» **Your goal**:
Put each line of the material below into a numbered list, omitting any blank lines.

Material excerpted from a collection
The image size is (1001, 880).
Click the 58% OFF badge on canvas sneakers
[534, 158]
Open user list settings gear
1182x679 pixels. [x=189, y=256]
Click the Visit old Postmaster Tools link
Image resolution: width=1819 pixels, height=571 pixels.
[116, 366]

» **Result**:
1. The image size is (1001, 880).
2. Click the 58% OFF badge on canvas sneakers
3. [534, 158]
4. Open user list settings gear
5. 1182x679 pixels. [x=189, y=256]
6. Click the Visit old Postmaster Tools link
7. Image resolution: width=1819 pixels, height=571 pixels.
8. [116, 366]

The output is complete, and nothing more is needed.